Ferronematics Based on Paramagnetic Nitroxide Radical Liquid Crystal

Abstract

We have prepared novel ferronematics based on a paramagnetic liquid crystalline (LC) material. Our ferronematics can disperse a higher volume fraction of magnetic nanoparticles compared to classical ferronematics because paramagnetic nature of the host LC material prevents the aggregation of magnetic nanoparticles. The interactions between the magnetic nanoparticles and the LC material enhance a magnetic anisotropy of ferronematics and improve the magnetic responsivity.

1. Introduction

The orientational direction of liquid crystalline (LC) phases can be controlled by applying an external electric or magnetic field because of their anisotropic dielectric permittivity or magnetic susceptibility [1]. Since a strong magnetic field (B~1 T) is required to realize the magnetic-field-induced molecular reorientation, in practice most LC devices such as displays are driven by an electric field. This is because most LC materials have a small anisotropy of magnetic susceptibility (Δχ~10⁻⁷) [2]. However, the magnetic-field-induced molecular reorientation should be suitable for devices consisting of LC materials like ionic LC materials, to which the electric-field-induced molecular reorientation is not applicable [3]. In actual use, the responsivity of LC materials to a magnetic field needs to be improved in some way.

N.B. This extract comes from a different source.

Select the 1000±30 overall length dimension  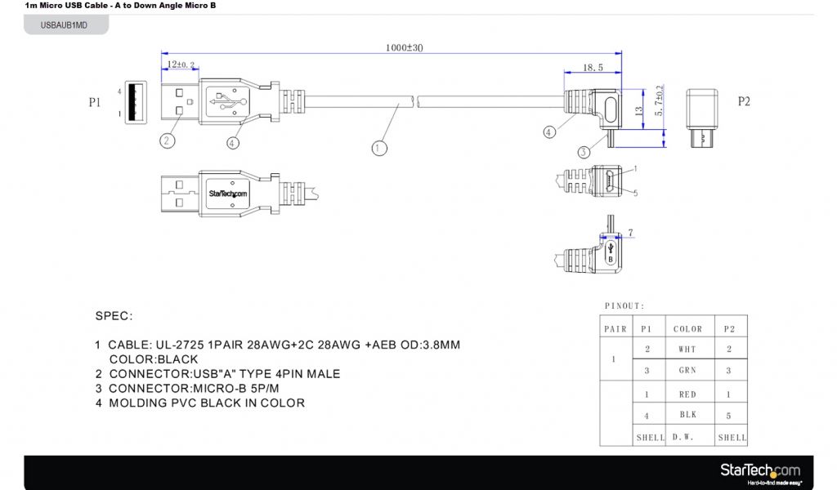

In 1970, Brochard and de Gennes theoretically proposed the way to improve the magnetic responsivity of LC materials [4]. They demonstrated that LC materials doped with magnetic particles at very low volume fractions could exhibit high responsivity to applied magnetic field; the composite systems are known as “ferronematics”. The high responsivity induced by an orientational coupling between the magnetic particles and the LC director field gives possibilities of the magnetic field-driven LC devices. In 1983, Chen and Amer experimentally succeeded in the reorientation of ferronematics by a few milli-tesla of magnetic field [5]. A number of ferronematics have been reported [6,7]; they exhibit the high magnetic responsivity [8] and unusual magnetic behaviors such as linear responses of birefringence [9] and capacitance [10] in a low magnetic field region (far below the Frederiks threshold).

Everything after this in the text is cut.